What to do => Every line in the data below from the one containing "The image size is (1342, 715)." down to the one containing "The image size is (700, 1283).", both included, must be retyped exactly; no other line is to appear.

[Collected data entries]
########

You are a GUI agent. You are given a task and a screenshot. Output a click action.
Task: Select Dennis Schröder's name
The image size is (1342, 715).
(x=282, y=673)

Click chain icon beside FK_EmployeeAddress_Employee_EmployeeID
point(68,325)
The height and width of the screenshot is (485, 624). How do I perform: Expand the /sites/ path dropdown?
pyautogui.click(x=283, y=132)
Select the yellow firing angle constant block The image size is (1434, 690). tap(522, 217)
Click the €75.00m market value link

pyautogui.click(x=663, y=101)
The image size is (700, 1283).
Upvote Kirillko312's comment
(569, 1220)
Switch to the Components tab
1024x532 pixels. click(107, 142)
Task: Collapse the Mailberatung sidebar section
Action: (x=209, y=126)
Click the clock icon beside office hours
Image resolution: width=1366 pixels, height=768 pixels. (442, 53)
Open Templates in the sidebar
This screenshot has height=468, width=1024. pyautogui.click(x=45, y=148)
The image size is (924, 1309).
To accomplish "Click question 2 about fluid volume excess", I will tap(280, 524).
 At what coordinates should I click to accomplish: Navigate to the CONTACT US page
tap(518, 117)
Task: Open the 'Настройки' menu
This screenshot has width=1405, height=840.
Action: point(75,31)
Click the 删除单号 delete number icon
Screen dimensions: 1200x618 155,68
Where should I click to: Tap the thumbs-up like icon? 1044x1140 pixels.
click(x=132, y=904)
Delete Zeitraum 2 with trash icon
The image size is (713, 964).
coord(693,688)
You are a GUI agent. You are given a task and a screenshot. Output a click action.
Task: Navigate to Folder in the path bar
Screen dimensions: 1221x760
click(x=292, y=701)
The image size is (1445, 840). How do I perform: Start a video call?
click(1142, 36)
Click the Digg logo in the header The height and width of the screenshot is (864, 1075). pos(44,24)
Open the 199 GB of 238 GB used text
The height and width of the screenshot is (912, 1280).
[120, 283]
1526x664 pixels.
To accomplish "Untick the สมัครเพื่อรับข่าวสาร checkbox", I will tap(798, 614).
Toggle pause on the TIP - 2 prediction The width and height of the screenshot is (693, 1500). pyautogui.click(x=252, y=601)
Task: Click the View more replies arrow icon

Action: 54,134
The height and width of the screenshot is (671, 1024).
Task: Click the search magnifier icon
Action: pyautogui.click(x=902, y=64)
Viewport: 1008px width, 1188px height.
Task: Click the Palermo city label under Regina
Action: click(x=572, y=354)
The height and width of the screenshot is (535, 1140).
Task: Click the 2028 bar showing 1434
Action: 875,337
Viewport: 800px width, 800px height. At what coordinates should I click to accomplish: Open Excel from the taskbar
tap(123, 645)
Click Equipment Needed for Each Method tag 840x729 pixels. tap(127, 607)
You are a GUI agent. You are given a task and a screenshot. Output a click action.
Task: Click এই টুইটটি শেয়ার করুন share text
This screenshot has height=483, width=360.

########

Answer to the exercise =>
The image size is (1342, 715).
(x=282, y=673)

Click chain icon beside FK_EmployeeAddress_Employee_EmployeeID
point(68,325)
The height and width of the screenshot is (485, 624). How do I perform: Expand the /sites/ path dropdown?
pyautogui.click(x=283, y=132)
Select the yellow firing angle constant block The image size is (1434, 690). tap(522, 217)
Click the €75.00m market value link

pyautogui.click(x=663, y=101)
The image size is (700, 1283).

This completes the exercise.